Ohio River Foundation partners with Deerfield Township on Kingswood Park restoration

July 30, 2020
Ohio River Foundation Logo

PRESS RELEASE - CINCINNATI, OHIO (July 27, 2020) – Ohio River Foundation (ORF) partnered with Deerfield Township to help bring new life to Kingswood Park (4188 Irwin Simpson Road) through an extensive environmental restoration project.


ORF spent more than two weeks in June and July removing harmful non-native invasive plants, including Amur honeysuckle, Callery pear and Autumn olive trees, from more than 3 heavily wooded acres on the north side of Kingswood Park.


These invasive species, which spread rapidly and shade out native trees and wildflowers, were taking over wooded areas of the park. ORF staff found honeysuckle bushes that they estimated to be 20 years old and pear trees as tall as 50 feet.


“If not controlled, these invasive plants will cause environmental and economic harm to the local ecosystem and also serve as a seed bank, spreading to other areas in the region,” said Jessica Tegge, ORF restoration program projects manager. “When an ecosystem is dominated with invasive species rather than natives, the pollinators that help our food supply, as well as other native creatures, disappear.”


With the help of 46 volunteers who donated a collective 160 hours of their time, ORF removed honeysuckle, pear and olive on each work day, eliminating approximately 9,000 invasive trees and shrubs.


“By removing these invasives, the Kingswood ecosystem will begin to function as it once did,” Tegge said. “There will be room once again for local wildflowers, grasses and trees.”


Tegge saw many native trees – oak, cedar, maple and walnut, to name a few – in the understory. Without the invasive plants blocking the sunlight, she expects to see these desirable tree species begin to flourish.


That is on Deerfield Township’s wish list for the park, which is located on a former golf course. The township bought the 100-acre parcel in 2008 and established it as a park in 2017. Although it’s currently more of a passive park, township officials hope to activate the space.


“It is a popular park for the community,” said Jim Flick, director of economic development/public information officer for the township. “It has been home to cyclocross races and used by high school sports teams for cross country, and it now features a community pavilion that is home to the Farmer’s Market.”


“The community has expressed the desire to remove the invasive species so that native plants can thrive on the land,” said Deerfield Township Board of Trustees President Kristin Malhotra. “Removing the invasive species is a commitment to the future use and preservation of the park.

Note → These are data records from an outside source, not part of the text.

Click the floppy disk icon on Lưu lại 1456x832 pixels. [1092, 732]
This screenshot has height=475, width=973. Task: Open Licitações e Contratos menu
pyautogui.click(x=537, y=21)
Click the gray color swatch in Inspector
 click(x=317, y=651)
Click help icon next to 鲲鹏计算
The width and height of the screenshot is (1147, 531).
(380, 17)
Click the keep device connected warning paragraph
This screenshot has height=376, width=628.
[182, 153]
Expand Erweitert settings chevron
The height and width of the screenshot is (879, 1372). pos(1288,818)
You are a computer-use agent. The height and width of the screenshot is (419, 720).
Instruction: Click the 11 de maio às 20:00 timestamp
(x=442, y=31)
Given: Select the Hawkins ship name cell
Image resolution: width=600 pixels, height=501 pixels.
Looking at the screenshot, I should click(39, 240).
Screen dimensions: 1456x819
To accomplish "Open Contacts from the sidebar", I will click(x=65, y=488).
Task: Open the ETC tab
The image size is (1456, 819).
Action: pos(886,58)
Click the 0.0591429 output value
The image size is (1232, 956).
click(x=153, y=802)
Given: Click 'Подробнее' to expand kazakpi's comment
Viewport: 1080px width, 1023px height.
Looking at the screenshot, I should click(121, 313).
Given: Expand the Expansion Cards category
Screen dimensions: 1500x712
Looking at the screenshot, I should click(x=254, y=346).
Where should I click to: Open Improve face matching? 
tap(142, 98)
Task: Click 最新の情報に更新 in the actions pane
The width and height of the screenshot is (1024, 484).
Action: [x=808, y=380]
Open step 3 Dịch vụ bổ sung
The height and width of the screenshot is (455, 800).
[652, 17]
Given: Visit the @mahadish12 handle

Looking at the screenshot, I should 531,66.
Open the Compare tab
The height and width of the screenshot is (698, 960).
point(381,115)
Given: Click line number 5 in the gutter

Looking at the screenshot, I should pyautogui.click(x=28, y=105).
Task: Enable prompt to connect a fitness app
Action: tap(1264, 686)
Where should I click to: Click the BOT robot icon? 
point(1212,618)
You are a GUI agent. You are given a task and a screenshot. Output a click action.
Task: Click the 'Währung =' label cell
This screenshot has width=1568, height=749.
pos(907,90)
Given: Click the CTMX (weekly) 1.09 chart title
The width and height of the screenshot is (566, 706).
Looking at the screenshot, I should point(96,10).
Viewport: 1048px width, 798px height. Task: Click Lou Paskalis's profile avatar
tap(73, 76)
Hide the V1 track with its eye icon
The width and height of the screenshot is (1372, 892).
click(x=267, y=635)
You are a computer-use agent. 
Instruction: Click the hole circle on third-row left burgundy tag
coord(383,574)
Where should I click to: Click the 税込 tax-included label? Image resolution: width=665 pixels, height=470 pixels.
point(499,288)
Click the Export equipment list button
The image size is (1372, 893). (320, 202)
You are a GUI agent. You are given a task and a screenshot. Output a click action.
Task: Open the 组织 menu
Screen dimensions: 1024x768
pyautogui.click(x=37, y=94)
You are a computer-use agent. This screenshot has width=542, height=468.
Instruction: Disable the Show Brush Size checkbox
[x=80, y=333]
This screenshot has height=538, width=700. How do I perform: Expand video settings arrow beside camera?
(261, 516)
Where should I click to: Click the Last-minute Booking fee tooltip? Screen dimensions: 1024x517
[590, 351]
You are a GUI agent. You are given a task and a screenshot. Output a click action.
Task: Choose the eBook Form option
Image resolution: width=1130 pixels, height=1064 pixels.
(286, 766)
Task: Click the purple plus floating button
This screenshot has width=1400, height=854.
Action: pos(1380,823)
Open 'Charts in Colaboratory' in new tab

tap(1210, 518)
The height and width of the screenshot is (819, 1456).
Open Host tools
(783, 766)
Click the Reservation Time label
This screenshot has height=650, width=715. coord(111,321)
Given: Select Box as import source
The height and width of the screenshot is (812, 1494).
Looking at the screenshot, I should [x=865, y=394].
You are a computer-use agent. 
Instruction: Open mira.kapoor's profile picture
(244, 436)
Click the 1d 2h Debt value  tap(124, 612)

“I’d love to see more people using it now that it doesn’t look so overgrown,” she added. “The Ohio River Foundation said we would see an increase in the variety of bird species in the park, which is super exciting. I think this reinforces the idea of the park as a respite – a respite for the birds and other animals, as well as a respite for our residents who want to take a moment to be in a natural setting.”


The project was funded in part by a grant ORF received from the Duke Energy Foundation. ORF has other ongoing local restoration projects at Summit Park in Blue Ash and Alms Park in Cincinnati. The nonprofit is also spearheading the Ohio River Valley Cooperative Invasive Species Management Area (CISMA), a coalition of organizations working to fight invasive species in 22 counties in the Ohio River Valley. Warren County, where Kingswood Park is located, is among them.


“A goal of the CISMA is to reduce the invasive plant populations and seed bank in Greater Cincinnati,” said ORF Executive Director Rich Cogen. “Projects such as restoring Kingswood Park help get us closer to that goal.”


About Ohio River Foundation


Ohio River Foundation (ORF) is dedicated to protecting and improving the water quality and ecology of the Ohio River and all waters in its 11-state watershed. ORF works towards these goals through environmental education, conservation and advocacy activities that serve to inspire environmental stewardship for the benefit and enjoyment of current and future citizens.


In 2020, ORF celebrates its 20th anniversary of Ohio River watershed work. During its history, the nonprofit has reached 50,000 students with its freshwater education programs; restored and reconnected more than 200 miles of rivers; removed four dams; planted 6,000 trees; and removed more than 300,000 invasive plants.